JR渋谷駅。宮益坂から鉄橋をくぐるとかの有名なスクランブル交差点だ。最近増えた巨大なデジタルサイネージが新発売の「猫プリン」の広告を流している。横断歩道を渡る人々を眺めた。自撮り棒のついたスマートフォンで交差点を撮影している外国人観光客。地下鉄の入り口には四方八方に監視カメラが設置されている。こんなところで拳銃なんて使おうものなら必ず目撃者がいるはずだ。犯行などそもそも不可能だ。とそう思えた。やはりフィキュメントは本田がただ思いつきで書いただけで、答えなんて用意されてないのではないか?そんなものに振り回されているのはアホらしい。

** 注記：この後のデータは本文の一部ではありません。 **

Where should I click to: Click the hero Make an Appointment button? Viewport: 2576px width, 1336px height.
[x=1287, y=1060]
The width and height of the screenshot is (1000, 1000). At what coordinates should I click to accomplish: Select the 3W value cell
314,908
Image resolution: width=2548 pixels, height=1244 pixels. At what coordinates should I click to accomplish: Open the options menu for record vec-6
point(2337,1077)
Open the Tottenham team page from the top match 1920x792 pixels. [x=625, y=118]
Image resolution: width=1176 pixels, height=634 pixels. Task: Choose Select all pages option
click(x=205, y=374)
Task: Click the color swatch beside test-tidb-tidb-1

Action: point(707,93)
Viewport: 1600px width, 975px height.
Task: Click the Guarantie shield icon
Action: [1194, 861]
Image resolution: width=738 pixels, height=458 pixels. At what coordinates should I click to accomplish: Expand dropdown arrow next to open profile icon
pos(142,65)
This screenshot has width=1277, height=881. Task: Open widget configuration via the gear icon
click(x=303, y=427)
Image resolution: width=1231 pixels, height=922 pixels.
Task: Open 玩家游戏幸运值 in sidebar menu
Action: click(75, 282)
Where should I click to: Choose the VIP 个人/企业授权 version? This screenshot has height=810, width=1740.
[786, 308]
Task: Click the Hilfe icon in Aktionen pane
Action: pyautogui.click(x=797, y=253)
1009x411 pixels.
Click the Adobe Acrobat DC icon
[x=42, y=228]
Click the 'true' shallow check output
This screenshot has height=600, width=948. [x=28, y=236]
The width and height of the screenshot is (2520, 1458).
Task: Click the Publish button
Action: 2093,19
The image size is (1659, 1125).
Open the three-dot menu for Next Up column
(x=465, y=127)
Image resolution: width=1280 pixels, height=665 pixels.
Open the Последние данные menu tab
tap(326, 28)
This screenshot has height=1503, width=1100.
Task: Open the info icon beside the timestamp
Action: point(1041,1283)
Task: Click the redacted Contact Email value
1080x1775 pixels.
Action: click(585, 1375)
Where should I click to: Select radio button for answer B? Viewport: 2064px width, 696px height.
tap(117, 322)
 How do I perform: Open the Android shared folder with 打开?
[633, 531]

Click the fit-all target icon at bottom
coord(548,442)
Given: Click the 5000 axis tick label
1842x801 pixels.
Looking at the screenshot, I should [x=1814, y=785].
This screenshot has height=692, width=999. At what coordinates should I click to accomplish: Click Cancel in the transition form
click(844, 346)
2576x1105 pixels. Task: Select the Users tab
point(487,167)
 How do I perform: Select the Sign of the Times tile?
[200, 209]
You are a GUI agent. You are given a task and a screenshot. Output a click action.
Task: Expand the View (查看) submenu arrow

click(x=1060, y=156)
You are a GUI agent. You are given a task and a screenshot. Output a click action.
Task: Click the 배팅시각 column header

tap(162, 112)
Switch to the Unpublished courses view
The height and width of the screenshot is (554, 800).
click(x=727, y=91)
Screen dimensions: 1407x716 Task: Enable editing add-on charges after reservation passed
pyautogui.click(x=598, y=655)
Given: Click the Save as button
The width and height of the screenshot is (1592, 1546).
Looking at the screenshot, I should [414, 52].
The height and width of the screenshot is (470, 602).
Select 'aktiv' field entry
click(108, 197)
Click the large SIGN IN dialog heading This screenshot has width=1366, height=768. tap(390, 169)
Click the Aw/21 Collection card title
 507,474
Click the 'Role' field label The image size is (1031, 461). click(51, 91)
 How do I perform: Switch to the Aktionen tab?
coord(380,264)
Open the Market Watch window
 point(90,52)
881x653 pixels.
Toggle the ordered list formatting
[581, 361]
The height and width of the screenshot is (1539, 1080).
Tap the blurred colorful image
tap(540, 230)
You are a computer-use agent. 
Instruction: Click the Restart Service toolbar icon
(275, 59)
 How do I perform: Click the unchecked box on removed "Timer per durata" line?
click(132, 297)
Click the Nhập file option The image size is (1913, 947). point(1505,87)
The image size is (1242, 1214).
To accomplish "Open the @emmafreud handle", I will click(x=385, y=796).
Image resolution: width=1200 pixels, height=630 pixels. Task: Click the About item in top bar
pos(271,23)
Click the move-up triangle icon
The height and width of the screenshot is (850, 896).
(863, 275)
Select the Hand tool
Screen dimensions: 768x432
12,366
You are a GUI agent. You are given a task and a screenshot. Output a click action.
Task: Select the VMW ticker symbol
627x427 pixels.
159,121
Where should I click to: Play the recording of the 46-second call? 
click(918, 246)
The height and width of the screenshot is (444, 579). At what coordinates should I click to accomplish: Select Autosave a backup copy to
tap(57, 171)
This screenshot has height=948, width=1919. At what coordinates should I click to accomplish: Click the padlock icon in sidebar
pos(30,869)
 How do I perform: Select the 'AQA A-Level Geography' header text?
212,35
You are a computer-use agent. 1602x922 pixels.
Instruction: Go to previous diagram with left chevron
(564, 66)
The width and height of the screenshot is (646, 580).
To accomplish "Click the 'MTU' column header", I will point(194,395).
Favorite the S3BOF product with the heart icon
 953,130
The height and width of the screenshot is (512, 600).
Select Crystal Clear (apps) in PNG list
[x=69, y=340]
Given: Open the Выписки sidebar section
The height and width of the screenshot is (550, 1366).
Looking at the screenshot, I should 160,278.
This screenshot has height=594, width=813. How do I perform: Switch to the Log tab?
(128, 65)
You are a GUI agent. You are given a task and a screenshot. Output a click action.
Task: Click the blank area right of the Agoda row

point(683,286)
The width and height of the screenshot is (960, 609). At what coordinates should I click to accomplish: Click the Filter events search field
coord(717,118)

交差点が青に変わり、うじゃうじゃと人々の塊が車道に溶け出して行く。その波がこちらにもやって来て、後ろから押される。ここに突っ立っていては通行の邪魔になる。駅まえの交番を左に逸れると壁に忠犬ハチ公のレリーフが施された大きなタイルアートがあって、たいていその辺りに待ち合わせの人たちがぼーっと立っている。僕もその中に混ざって少し行き交う人々を見ていた。なんの待ち合わせの予定もないのにそこに立つのはなんだかそわそわするものだ。いろんな人がいる。
そのなかに一人。女子高生がいた。
いや、女子高生という意味ではその場には何人もいたはずである。ただその子だけが違っていた。なぜだか目が離せない。
友達と群れず、ただ一人。
僕と同じように行き交う人々を眺めながら、息を止めているような緊張感がある。なんだかとても抜き差しならない様子で、その子の周りの空気だけ気温が低くなっているのではないかと思うほど張りつめた雰囲気で。大声で叫びたいのに全く声が出ないような、苦しみを必死に押さえつけているような感覚を彼女の表情の奥に見た。
泣くのを我慢している?僕にはそんな風に見えた。
目が合った。
瞬間。彼女の表情は驚きをまとって、それでも
僕が次の瞬きをしたときには確信の表情に変わっていた。
その場でゆっくりと彼女は目を閉じた。
ちょっと待ってくれ!僕の感情は追いつけない!身体が反応せず走り出せない。
3秒と言ったか?それだけの時間があれば回避する事ができるだって?冗談じゃない。
僕にとってそれは永遠のように長く、あまりにも瞬間的な出来事だった。
目が離せない。
彼女はそっと目を開いた。
その目はまっすぐに僕を見ていた。目の中には純水なのではと思えるほど澄んだ涙が含まれていて。透き通るような肌も、髪の揺らぎも彼女の全てが僕に向けられていた。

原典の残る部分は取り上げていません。